■ Exercise directions ■
Beneath this line are entries. Copy the range from the line with "Click the 设备ID line in info panel" to the line with "The image size is (527, 329).", ends included, exactly; leave pictures out.

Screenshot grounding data
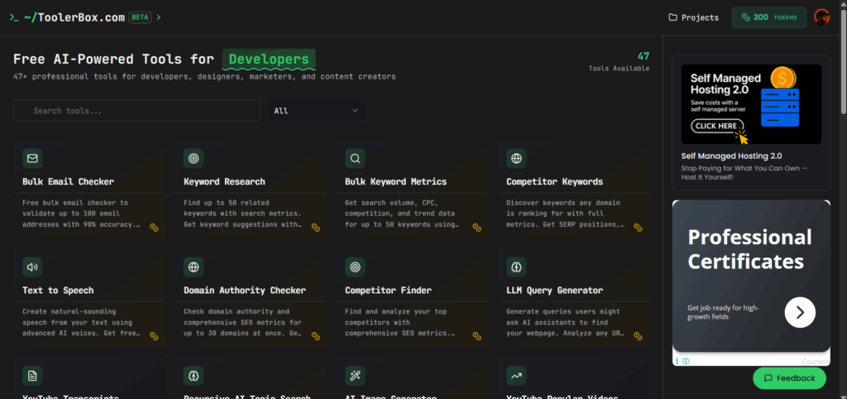Open the user avatar menu
847x399 pixels.
coord(821,17)
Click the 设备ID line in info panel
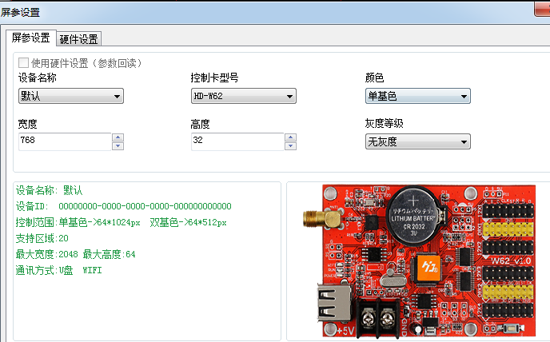This screenshot has height=342, width=550. (123, 206)
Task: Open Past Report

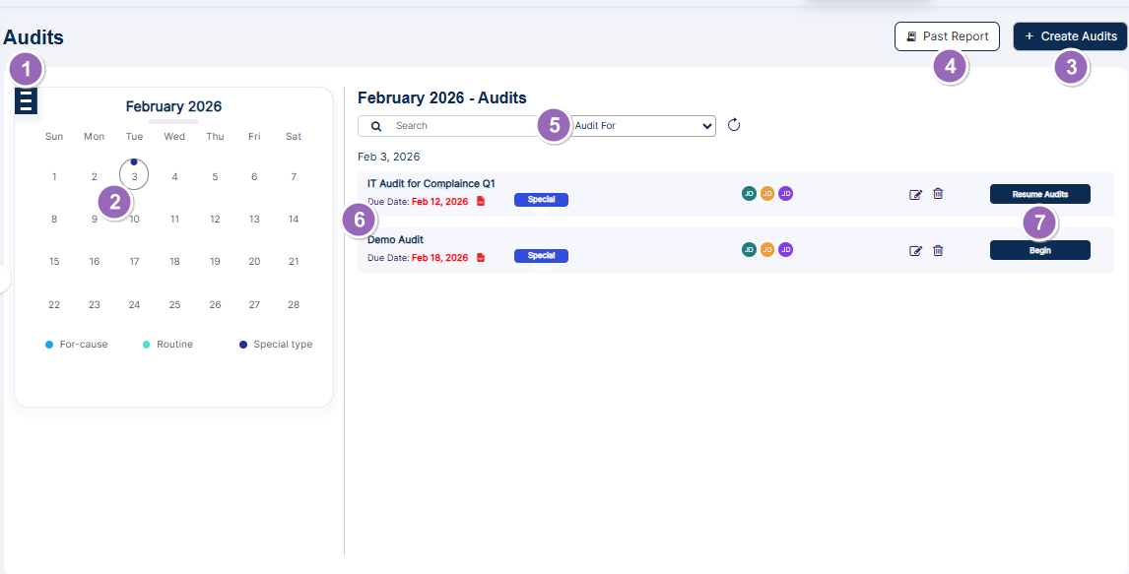Action: point(946,35)
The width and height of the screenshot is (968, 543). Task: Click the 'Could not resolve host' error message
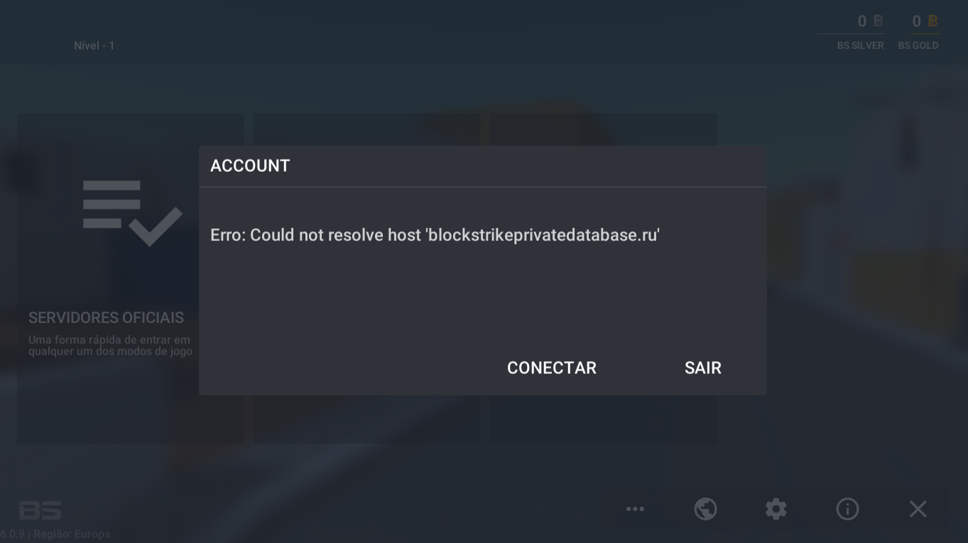click(x=435, y=235)
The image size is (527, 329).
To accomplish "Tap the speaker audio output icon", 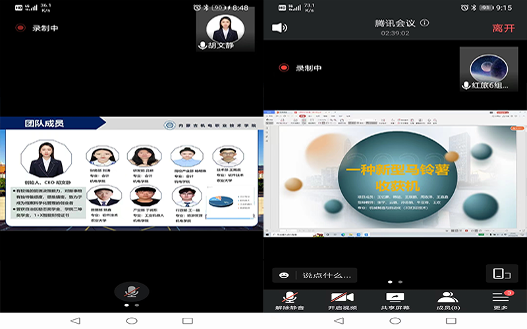I will [x=280, y=28].
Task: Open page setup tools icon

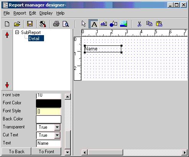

■ Answer space ■
Click the 设备ID line in info panel
This screenshot has height=342, width=550. (123, 206)
Task: Open Past Report

Action: point(946,35)
The width and height of the screenshot is (968, 543). Task: Click the 'Could not resolve host' error message
click(x=435, y=235)
The image size is (527, 329).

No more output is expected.